### Recorded data

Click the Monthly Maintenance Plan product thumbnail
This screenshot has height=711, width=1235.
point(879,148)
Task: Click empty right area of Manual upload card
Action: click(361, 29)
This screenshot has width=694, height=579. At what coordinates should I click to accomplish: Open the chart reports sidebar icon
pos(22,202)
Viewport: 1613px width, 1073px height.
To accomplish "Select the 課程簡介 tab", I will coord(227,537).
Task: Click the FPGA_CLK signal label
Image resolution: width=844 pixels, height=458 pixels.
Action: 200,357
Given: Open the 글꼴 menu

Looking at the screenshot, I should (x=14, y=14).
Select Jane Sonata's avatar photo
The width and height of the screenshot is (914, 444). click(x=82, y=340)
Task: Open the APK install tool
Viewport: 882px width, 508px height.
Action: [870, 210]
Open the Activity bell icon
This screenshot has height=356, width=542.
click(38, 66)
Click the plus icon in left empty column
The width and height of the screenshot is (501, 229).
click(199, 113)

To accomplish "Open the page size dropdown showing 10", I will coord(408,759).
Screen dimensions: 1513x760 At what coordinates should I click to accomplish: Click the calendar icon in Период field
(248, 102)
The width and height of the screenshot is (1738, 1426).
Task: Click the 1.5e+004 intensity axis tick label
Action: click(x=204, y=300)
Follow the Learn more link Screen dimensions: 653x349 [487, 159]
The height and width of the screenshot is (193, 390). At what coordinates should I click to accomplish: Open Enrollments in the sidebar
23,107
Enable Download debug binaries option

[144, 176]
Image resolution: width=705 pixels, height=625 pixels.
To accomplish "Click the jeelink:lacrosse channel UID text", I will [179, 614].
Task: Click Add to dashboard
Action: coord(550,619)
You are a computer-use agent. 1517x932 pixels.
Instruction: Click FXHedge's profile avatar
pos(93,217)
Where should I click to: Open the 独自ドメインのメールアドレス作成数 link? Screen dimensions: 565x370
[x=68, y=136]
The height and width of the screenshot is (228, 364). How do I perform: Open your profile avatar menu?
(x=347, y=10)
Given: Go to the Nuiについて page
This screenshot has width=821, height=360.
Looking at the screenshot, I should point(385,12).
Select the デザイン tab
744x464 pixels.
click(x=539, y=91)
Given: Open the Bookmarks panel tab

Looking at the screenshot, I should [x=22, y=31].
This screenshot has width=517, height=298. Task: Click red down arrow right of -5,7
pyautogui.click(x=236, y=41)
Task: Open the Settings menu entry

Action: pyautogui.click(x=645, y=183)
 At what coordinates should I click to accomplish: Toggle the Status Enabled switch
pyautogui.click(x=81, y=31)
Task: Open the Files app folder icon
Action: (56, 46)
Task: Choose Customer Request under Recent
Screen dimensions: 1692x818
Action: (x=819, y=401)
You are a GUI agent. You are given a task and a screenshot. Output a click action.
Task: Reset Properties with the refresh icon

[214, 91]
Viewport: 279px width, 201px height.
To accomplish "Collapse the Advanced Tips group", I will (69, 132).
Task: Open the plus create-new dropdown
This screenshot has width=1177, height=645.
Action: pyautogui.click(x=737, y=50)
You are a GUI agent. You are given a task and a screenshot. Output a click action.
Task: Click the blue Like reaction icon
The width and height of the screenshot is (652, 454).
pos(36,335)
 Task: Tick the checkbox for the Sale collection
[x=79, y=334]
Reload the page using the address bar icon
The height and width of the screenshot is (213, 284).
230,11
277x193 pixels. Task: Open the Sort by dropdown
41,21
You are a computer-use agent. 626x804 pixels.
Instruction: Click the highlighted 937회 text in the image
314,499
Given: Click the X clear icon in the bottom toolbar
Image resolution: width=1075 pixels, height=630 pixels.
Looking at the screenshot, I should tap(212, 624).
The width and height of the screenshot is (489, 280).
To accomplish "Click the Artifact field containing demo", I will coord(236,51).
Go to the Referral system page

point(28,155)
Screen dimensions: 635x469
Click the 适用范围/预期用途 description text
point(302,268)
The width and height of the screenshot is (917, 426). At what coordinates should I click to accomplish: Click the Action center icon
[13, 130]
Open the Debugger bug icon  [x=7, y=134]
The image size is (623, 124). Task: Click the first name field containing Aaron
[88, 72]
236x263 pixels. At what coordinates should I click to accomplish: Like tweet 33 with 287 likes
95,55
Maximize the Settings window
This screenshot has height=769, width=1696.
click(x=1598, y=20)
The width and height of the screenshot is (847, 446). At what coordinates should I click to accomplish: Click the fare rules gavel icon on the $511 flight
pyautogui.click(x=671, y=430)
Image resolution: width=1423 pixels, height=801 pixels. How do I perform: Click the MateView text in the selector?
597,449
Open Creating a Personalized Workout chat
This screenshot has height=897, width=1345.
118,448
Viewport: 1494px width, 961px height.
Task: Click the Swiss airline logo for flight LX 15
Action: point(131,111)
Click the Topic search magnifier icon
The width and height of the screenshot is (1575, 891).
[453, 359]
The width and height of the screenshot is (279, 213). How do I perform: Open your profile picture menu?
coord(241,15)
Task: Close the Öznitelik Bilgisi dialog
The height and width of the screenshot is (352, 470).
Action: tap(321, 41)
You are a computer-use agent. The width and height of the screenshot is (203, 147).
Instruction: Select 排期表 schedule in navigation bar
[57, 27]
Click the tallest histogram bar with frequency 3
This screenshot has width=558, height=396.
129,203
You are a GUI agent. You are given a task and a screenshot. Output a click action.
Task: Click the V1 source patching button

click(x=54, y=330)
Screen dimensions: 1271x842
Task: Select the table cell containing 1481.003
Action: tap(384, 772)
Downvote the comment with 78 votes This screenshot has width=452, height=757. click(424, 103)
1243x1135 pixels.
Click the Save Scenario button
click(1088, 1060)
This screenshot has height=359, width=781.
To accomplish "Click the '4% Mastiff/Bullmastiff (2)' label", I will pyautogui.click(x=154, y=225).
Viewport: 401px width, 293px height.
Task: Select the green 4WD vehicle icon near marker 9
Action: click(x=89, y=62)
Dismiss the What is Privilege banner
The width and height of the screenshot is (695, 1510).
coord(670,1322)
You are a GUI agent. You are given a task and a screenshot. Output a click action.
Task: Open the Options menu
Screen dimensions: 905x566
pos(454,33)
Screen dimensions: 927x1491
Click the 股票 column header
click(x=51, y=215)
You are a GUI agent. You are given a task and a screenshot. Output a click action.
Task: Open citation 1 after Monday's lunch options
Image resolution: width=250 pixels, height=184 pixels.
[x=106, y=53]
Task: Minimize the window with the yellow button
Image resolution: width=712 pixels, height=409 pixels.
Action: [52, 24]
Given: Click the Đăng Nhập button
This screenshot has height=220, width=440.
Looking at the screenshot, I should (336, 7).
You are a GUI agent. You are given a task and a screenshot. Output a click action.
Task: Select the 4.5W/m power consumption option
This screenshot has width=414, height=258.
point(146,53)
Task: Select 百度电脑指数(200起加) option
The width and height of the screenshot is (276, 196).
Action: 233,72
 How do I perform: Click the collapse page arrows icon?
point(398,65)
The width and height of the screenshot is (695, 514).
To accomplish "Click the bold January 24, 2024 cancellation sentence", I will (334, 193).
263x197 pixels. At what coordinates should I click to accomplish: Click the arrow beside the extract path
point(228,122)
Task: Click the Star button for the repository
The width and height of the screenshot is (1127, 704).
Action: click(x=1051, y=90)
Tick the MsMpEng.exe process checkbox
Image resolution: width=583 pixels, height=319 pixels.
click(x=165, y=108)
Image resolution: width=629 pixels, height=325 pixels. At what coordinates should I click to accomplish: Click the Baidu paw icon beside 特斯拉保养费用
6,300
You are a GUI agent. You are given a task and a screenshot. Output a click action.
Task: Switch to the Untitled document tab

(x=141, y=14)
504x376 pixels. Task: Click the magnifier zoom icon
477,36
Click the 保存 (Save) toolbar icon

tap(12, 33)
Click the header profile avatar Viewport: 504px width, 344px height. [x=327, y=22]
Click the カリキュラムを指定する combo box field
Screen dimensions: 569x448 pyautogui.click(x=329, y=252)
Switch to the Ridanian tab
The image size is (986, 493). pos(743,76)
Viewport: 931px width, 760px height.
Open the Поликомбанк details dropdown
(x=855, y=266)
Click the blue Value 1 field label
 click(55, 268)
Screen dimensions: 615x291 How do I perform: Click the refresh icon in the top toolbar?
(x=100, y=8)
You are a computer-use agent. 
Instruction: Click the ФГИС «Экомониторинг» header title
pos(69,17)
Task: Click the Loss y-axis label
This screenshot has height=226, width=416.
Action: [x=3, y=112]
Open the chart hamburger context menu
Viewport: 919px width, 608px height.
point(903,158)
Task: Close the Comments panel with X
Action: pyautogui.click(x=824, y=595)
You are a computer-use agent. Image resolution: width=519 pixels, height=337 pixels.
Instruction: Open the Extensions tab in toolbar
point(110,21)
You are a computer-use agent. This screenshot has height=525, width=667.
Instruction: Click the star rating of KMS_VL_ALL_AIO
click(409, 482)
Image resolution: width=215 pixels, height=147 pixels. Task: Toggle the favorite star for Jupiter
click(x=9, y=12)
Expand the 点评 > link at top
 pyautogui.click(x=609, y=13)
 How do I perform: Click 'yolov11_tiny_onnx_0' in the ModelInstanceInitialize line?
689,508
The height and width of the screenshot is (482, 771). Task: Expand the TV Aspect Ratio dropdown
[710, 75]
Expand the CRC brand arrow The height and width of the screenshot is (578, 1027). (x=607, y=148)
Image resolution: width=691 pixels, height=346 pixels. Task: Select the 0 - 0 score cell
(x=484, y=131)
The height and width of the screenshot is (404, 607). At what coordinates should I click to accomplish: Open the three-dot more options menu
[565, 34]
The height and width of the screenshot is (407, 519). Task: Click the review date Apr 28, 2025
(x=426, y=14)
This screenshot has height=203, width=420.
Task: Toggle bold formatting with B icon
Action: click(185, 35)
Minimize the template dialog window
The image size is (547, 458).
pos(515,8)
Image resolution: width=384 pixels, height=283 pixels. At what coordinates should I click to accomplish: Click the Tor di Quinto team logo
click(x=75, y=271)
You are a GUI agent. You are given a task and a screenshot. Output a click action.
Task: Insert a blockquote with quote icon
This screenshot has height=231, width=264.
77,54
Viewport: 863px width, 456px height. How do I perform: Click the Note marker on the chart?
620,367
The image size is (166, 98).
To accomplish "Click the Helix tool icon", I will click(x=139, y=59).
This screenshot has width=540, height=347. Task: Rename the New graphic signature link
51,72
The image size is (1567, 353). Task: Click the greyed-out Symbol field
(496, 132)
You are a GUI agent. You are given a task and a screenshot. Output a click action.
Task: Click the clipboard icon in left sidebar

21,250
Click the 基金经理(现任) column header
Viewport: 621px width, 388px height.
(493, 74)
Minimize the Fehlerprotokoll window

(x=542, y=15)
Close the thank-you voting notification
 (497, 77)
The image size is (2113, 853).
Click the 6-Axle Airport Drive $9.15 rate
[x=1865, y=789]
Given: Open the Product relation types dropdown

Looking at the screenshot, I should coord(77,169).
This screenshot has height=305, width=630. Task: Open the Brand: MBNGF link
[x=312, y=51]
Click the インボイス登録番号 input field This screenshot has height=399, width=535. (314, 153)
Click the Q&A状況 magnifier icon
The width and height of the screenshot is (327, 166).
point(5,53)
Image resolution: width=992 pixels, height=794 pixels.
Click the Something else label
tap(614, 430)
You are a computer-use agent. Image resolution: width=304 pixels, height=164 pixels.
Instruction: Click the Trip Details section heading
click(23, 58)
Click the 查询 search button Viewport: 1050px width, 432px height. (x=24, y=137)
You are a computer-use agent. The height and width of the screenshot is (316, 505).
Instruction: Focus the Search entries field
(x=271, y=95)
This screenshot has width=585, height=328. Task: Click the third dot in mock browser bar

######

= Work instructions =
The line with "Close the thank-you voting notification" through the last line of the data: write these out exactly, and no others.

= Output of the task =
Close the thank-you voting notification
 (497, 77)
The image size is (2113, 853).
Click the 6-Axle Airport Drive $9.15 rate
[x=1865, y=789]
Given: Open the Product relation types dropdown

Looking at the screenshot, I should coord(77,169).
This screenshot has height=305, width=630. Task: Open the Brand: MBNGF link
[x=312, y=51]
Click the インボイス登録番号 input field This screenshot has height=399, width=535. (314, 153)
Click the Q&A状況 magnifier icon
The width and height of the screenshot is (327, 166).
point(5,53)
Image resolution: width=992 pixels, height=794 pixels.
Click the Something else label
tap(614, 430)
You are a computer-use agent. Image resolution: width=304 pixels, height=164 pixels.
Instruction: Click the Trip Details section heading
click(23, 58)
Click the 查询 search button Viewport: 1050px width, 432px height. (x=24, y=137)
You are a computer-use agent. The height and width of the screenshot is (316, 505).
Instruction: Focus the Search entries field
(x=271, y=95)
This screenshot has width=585, height=328. Task: Click the third dot in mock browser bar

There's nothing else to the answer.